1. The problem statement, all variables and given/known data

I am confused about what happens to the index of summation when I differentiate a series term by term. Let me show you two examples from my diff eq book (boyce and diprima) which are the primary source of my confusion:

2. Relevant equations

From page 268:

The function $f$ is continuous and has derivatives of all orders for $|x − x_{0} | < ρ$.
Further, $f ′ ,f ′′ , \cdots$ can be computed by differentiating the series termwise; that is,

$f'(x) = a_{1} + 2a_{2}(x-x_{0}) + \cdots + na_{n}(x-x_{0})^{n-1} + \cdots$

$= \sum^{\infty}_{n = 1} na_{n}(x-x_{0})^{n-1}$

$f''(x) = 2a_{2} + 6a_{3}(x-x_{0}) + \cdots + n(n-1)a_{n}(x-x_{0})^{n-2} + \cdots$

$= \sum^{\infty}_{n = 2} n(n-1)a_{n}(x-x_{0})^{n-2}$

Note especially the shift upward in the lower index of summation corresponding to the elimination of the $a_{0}, a_{1}$ terms in the process of differentiating the series.

But later in the book on page 279, in an example demonstrating the method of Frobenius for solving a d.e. around a regular singular point, the book calculates $y, y', y''$ as follows:

$y = \sum^{\infty}_{n = 0} a_{n}(x)^{r+n}$

$y' = \sum^{\infty}_{n = 0} (r+n)a_{n}(x)^{r+n-1}$

$y'' = \sum^{\infty}_{n = 0} (r+n)(r+n-1)a_{n}(x)^{n-2}$

3. The attempt at a solution

If they simply skipped the step of decrementing the indices, then shouldn't all of the $n$'s inside the summation be incremented accordingly? Since getting the degree's of the x terms and the indices of summation set up correctly are important steps to setting up the recurrence relation for solving these problems, I'm very confused about this apparent discrepancy. I've played around with it both ways and as far as I can tell it seems to make a difference in the outcome of the problem. Is there something I'm missing about how differentiation interacts with the sigma notation for a series? I'm not very good with series atm but I'm trying to improve, so any help or pointers in this general area are all very welcome.

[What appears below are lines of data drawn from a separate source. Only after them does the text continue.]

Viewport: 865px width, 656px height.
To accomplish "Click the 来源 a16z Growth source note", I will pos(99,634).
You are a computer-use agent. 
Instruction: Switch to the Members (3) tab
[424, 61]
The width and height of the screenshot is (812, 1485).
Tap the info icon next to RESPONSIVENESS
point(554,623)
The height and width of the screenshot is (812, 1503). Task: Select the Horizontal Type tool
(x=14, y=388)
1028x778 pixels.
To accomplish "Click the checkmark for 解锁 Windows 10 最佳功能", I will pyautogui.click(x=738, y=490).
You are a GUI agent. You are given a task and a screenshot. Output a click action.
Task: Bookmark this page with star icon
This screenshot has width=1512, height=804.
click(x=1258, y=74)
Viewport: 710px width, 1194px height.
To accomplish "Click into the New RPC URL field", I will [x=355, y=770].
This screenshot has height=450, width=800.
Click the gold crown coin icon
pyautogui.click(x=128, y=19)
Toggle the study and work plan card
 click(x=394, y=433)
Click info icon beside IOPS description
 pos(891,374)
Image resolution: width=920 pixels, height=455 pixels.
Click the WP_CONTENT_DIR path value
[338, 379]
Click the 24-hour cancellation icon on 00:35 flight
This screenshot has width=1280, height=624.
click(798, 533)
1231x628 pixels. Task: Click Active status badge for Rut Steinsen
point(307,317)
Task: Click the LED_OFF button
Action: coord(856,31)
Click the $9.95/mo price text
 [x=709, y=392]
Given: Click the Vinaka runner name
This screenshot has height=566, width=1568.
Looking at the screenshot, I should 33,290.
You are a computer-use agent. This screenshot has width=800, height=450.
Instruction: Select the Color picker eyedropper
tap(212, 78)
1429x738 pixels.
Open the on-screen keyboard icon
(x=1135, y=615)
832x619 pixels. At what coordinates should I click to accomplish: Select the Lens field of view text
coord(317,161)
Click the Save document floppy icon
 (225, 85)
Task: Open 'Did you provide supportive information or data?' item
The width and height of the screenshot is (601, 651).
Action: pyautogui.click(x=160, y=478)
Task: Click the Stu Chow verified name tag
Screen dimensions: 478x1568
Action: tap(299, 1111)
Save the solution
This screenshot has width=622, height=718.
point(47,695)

EDIT: NVM I think I figured it out 30 seconds after clicking submit. Is it because the first term is $a_{0}x^{r},$ which doesn't go away after differentiating? It becomes $ra_{0}x^{r-1}$. Man I'm bad at this.

Last edited: May 11, 2013
2. May 11, 2013

### Zondrina

Could possibly be a typo, but the extra terms really don't matter. I have this book too.